Hey there. I'm baking out a Tommy Gun I'm working on currently. In order to maximise UV density I decided to use 2 UV maps(one for the drum magazine, bullet, grip and front pump. Another UV for the body and the rest of the parts). When it comes to baking with the "ignore groups" setting on(to assist Substance Painter mainly), and I do want the grip and front pump to be have occlusion from the surrounding parts(not the drum though because it is removable).
Blue parts are on one UV map, white parts are on another UV map
So my question is if I want ALL the parts minus the drum magazine to have occlusion from eachother, can I simply use the high poly of the grip and front pump to achieve that effect on the white parts? Would I just use the high poly of the white parts and it would bake occlusion down to the blue parts(minus the drum which is removable) and it will be fine despite being on separate UVs? It works for floaters with no geometry so this should work?

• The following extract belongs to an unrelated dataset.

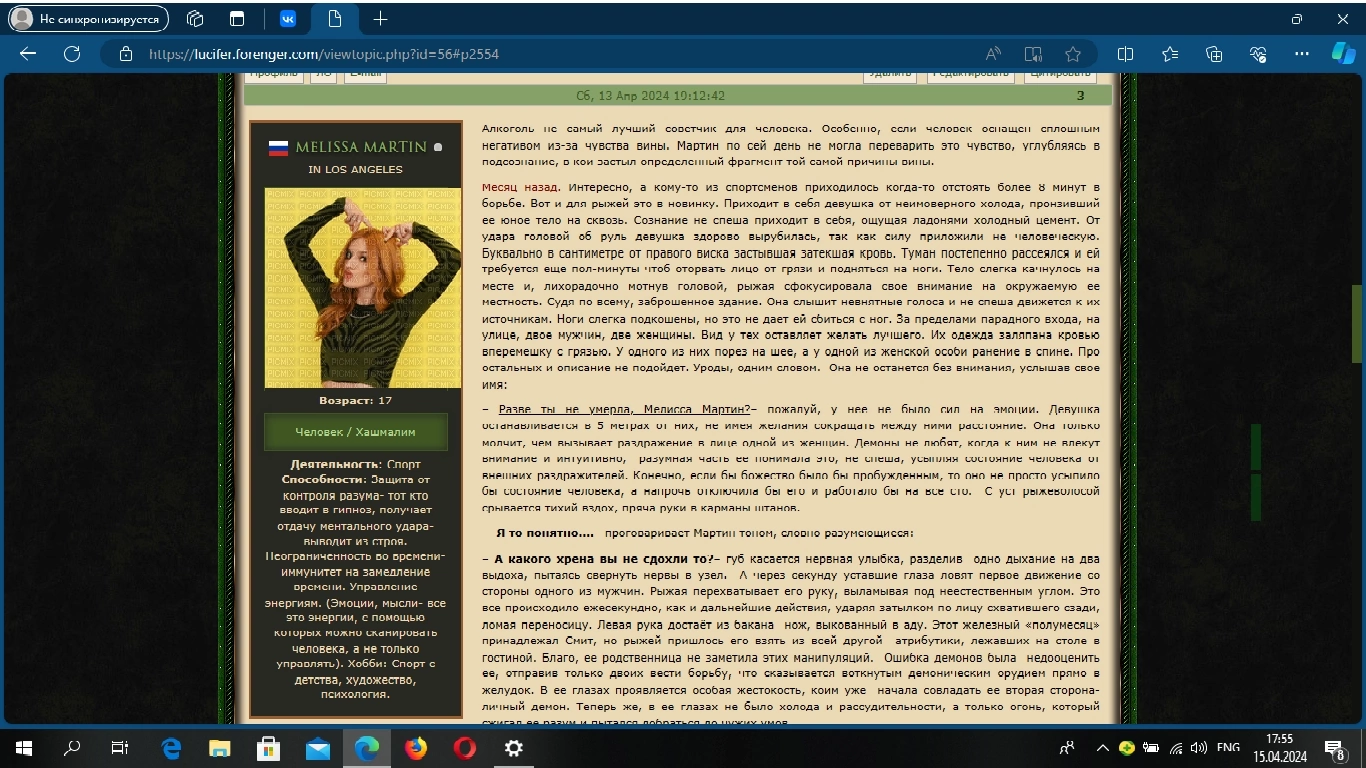Image resolution: width=1366 pixels, height=768 pixels.
Task: Mute sound via the speaker tray icon
Action: pos(1199,748)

Hard to word this question but any help would be much appreciated
Replies
The easiest way to do this is to bake both UV sets in one baker object. You can use the texture sets feature to bake both at once. Apply a unique material to the objects for each UV layout and then turn on Multiple Texture Sets. This will bake a set of maps for each UV layout.

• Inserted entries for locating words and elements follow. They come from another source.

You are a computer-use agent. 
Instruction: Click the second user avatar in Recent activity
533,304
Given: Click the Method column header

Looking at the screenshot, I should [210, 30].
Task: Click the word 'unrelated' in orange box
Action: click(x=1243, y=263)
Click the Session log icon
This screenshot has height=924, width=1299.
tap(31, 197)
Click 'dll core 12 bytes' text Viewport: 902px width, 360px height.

Ignore groups will work with meshes from both texture sets. For the bake group with the drum mag, go to the Low object and enable Exclude When Ignoring Groups, this will keep it from casting / receiving AO to / from other groups. You can use this setting for any other objects which will move, like the bolt and ejection port too.
This helps heaps. Thanks for that. Say I dont want the drum and it's attached components(badges, screws etc) to be excluded from the body but not from eachother, would the only viable option be to move it away from the body for the AO bake? As if I exclude the drum components they won't cast on eachother either.